_REQUIRED ACTION_
From the material below, pull each line containing the string "जनगणन".
=== Begin Enclosure ===
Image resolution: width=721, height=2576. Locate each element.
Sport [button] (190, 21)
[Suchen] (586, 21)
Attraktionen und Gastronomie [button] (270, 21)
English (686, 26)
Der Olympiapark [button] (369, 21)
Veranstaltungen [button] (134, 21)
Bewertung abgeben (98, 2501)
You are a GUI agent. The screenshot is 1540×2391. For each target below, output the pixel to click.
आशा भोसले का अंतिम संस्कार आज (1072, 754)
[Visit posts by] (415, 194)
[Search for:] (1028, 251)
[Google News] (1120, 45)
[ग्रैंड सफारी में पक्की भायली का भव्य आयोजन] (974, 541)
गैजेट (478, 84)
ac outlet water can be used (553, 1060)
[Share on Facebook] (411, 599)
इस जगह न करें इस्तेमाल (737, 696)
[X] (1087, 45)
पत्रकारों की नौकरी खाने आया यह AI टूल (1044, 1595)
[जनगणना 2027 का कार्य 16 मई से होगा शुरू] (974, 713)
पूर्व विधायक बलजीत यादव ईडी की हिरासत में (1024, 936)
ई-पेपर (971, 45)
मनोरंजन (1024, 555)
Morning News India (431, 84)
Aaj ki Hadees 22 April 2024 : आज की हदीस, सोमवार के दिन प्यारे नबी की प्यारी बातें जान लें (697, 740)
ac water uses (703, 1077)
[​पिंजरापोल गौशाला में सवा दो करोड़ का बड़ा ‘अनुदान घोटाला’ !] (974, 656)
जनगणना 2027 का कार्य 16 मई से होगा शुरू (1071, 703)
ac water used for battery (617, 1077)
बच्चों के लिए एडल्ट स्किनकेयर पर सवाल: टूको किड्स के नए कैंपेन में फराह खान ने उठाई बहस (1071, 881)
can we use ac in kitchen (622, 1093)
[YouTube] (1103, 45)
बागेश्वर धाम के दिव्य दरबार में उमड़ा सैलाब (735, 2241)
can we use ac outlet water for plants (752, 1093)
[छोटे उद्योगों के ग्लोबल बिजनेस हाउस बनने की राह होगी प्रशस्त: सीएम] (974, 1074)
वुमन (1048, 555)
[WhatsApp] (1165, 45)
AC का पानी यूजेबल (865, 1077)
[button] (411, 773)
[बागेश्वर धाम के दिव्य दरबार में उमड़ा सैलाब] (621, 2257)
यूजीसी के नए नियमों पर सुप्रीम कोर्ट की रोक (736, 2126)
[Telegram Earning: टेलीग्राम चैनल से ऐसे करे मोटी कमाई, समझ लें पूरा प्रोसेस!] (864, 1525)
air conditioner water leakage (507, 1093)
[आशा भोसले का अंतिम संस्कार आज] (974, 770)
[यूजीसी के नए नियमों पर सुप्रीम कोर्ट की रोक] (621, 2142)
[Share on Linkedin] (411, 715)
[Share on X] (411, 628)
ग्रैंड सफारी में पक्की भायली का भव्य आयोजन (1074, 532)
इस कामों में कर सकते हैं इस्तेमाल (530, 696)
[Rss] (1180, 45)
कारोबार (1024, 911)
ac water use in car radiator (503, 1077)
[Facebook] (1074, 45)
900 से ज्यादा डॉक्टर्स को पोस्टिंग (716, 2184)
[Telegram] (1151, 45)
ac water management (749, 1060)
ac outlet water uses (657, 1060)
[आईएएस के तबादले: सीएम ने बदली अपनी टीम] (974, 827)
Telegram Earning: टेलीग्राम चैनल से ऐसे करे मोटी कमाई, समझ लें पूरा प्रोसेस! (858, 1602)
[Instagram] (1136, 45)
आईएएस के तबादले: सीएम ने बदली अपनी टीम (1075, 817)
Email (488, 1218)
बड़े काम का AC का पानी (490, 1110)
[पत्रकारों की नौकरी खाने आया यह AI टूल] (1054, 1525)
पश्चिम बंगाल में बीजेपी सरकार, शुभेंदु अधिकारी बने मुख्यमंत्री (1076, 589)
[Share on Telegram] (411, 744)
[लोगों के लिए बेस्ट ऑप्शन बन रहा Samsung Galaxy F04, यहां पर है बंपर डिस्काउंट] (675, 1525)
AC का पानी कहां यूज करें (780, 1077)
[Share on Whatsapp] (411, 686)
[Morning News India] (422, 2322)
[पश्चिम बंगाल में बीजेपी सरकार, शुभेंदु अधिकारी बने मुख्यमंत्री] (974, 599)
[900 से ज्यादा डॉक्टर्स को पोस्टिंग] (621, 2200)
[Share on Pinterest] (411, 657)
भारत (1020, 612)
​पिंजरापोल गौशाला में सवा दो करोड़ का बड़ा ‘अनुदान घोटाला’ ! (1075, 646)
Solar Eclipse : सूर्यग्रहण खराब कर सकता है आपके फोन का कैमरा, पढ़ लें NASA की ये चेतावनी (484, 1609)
=== End Enclosure ===
_RESPONSE TO THIS EXERCISE_
[जनगणना 2027 का कार्य 16 मई से होगा शुरू] (974, 713)
जनगणना 2027 का कार्य 16 मई से होगा शुरू (1071, 703)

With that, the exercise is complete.